A recent study has shown that bacterial colonization could slow down the systemic, innate immune response in patients with chronic obstructive pulmonary disease (COPD). The study was conducted by Vincent S Fan, MD, MPH, of the VA Puget Sound Health Care System in Seattle, WA, and colleagues, and was published in the International Journal of COPD on March 4, 2016.

Although it is well-known that bacterial colonization is not unusual in patients with COPD, even those who are stable, the authors of this study say they “sought to better understand the relationship between COPD severity and innate immune responses” through their investigation.

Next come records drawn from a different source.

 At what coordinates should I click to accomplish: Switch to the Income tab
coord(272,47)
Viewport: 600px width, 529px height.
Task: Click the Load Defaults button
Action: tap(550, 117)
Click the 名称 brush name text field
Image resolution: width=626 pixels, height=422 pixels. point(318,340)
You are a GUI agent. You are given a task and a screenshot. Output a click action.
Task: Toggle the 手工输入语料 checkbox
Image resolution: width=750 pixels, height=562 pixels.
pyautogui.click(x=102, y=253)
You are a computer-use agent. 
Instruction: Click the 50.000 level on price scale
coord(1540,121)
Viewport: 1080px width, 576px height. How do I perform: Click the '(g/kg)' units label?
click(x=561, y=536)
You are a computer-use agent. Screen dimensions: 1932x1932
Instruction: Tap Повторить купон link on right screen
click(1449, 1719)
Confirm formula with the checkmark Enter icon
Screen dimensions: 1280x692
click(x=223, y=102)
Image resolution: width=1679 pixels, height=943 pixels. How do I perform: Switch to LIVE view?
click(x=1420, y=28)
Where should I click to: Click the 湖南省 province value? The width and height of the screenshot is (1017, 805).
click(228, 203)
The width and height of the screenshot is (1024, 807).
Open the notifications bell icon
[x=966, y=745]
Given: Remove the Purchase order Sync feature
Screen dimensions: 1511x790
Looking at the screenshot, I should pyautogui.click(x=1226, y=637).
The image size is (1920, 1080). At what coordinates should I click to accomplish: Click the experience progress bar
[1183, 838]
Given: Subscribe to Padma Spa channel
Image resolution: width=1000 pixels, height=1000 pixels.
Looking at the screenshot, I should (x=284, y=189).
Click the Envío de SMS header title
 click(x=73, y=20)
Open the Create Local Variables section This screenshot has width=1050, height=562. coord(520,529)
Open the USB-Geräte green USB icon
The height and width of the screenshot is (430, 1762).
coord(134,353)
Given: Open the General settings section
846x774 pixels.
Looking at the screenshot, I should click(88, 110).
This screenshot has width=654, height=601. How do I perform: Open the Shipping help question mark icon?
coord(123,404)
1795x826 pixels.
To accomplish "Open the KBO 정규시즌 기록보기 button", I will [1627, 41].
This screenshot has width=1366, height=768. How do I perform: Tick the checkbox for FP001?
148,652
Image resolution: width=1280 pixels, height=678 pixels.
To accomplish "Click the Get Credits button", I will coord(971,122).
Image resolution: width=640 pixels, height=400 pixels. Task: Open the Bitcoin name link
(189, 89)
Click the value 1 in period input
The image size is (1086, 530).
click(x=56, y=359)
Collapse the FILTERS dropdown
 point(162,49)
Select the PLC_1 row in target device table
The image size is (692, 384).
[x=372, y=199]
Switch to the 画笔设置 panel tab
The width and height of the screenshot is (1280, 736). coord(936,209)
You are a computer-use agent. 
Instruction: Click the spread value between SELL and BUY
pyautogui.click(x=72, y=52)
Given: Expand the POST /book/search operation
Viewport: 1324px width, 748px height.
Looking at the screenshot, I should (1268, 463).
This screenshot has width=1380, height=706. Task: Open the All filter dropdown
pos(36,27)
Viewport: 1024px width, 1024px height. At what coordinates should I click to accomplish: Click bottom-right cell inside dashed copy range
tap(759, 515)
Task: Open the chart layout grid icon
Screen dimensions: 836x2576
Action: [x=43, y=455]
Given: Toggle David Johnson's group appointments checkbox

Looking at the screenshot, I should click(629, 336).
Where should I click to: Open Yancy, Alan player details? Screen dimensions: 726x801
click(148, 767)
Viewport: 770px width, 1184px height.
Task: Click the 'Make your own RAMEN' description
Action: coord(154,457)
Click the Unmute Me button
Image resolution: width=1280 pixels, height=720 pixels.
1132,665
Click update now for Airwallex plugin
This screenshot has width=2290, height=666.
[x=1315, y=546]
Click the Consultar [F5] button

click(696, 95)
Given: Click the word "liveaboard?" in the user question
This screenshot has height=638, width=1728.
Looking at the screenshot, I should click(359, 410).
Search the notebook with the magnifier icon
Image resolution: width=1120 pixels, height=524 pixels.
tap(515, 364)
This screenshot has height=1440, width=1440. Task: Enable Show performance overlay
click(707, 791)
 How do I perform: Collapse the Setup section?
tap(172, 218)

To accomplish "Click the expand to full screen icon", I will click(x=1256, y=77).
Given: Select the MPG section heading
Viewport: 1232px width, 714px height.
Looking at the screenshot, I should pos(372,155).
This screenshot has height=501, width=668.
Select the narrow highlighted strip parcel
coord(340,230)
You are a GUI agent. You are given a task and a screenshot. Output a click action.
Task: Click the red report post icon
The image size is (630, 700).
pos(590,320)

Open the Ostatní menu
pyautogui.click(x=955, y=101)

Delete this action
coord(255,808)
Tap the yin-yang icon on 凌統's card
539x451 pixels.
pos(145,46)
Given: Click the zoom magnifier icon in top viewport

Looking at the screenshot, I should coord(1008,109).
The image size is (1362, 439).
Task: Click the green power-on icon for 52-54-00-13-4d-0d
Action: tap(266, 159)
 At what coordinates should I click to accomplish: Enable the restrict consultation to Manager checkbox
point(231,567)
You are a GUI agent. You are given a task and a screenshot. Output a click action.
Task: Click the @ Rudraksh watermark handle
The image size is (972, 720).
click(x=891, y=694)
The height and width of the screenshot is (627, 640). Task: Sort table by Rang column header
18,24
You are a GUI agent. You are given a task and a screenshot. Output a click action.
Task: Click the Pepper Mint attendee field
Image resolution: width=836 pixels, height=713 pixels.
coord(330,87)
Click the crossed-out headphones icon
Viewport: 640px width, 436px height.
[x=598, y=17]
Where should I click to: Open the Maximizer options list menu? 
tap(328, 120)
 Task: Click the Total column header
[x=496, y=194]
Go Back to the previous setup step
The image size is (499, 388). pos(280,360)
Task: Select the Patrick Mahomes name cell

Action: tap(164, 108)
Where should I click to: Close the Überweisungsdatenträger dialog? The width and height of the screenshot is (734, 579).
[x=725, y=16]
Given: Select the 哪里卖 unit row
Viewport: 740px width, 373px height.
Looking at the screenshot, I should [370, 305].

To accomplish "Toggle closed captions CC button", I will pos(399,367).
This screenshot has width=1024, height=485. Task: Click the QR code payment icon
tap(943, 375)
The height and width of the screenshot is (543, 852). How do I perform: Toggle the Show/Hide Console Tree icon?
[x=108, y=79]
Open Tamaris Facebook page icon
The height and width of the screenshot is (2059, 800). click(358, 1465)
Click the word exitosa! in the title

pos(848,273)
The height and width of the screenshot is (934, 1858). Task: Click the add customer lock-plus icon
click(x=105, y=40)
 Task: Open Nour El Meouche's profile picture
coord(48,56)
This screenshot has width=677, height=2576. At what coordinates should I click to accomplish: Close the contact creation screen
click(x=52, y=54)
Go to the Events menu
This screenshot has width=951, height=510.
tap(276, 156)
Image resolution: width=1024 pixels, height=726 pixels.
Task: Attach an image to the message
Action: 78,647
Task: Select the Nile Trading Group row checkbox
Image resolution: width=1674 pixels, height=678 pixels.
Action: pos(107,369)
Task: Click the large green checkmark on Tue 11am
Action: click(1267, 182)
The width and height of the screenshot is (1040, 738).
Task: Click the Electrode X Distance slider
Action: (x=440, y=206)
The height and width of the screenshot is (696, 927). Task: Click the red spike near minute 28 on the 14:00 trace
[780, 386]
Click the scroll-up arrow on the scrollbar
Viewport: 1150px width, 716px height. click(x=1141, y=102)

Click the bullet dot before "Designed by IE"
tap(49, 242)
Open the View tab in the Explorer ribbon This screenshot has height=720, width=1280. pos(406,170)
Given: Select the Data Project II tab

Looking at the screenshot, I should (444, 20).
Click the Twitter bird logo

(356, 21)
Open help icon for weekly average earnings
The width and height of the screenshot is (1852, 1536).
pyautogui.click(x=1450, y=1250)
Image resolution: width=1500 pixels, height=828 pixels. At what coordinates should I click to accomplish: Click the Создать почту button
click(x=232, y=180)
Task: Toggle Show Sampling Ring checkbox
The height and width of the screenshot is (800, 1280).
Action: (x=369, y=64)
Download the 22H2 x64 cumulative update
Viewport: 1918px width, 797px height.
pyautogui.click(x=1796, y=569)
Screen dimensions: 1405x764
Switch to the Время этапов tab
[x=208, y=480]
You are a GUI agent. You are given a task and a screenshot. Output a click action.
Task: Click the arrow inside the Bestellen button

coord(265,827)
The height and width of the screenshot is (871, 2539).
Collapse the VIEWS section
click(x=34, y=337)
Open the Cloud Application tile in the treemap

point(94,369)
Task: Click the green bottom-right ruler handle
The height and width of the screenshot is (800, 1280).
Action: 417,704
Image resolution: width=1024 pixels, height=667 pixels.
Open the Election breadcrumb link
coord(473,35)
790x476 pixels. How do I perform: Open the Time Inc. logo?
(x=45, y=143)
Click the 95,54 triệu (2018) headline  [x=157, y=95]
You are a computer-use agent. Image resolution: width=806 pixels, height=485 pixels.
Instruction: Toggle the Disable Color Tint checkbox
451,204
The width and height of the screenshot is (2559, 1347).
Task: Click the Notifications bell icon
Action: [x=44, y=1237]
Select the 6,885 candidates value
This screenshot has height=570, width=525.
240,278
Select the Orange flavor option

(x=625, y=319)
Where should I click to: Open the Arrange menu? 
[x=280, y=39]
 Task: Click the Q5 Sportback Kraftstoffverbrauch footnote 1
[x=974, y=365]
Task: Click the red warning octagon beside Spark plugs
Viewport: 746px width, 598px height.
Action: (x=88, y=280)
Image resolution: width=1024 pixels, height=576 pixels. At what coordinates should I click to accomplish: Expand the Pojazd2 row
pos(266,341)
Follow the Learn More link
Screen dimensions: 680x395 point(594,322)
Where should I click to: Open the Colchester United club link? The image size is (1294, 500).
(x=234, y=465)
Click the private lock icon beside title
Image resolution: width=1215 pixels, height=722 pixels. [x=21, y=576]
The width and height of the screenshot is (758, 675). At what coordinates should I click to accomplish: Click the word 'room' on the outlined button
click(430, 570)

They explain, “Toll-like receptors (TLRs) constitute a family of eleven transmembrane proteins that differentially recognize microbial products containing highly conserved motifs known as pathogen-associated molecular patterns (PAMPs).”

The relationship between TLRs and PAMPs is a critical part of the immune system’s response and ability to adapt.

Study participants were recruited from a clinic in Seattle, and the researchers had difficulty in finding enough patients who met their criteria, which included particular FEV1 results, being aged 50-89 years old, more than 10 pack cigarette years smoking, and no treatment with prednisone or antibiotics in the previous 4 weeks. The researchers modified the criteria for 6 of the participants.

If no spirometry results were available, the test was performed, the subjects completed a questionnaire regarding symptoms, smoking history, exacerbations, and bronchitis. Then, according to the researchers, “Subjects were asked to avoid vigorous exercise, alcohol, and nonsteroidal anti-inflammatory medications in the 24 hours preceding phlebotomy, which was performed between 8 am and 10 am to minimize circadian variations in cytokine responses.”

The researchers say, “In a small sample of well-characterized COPD subjects, we found that those with severe COPD have decreased whole blood leukocyte responsiveness to PAMPs ex vivo as compared to subjects with less severe COPD.” Although there were several limitations to this study, including the small sample size, the researchers say that future studies should investigate the mechanisms underlying the downgraded immune response, as well as the clinical consequences.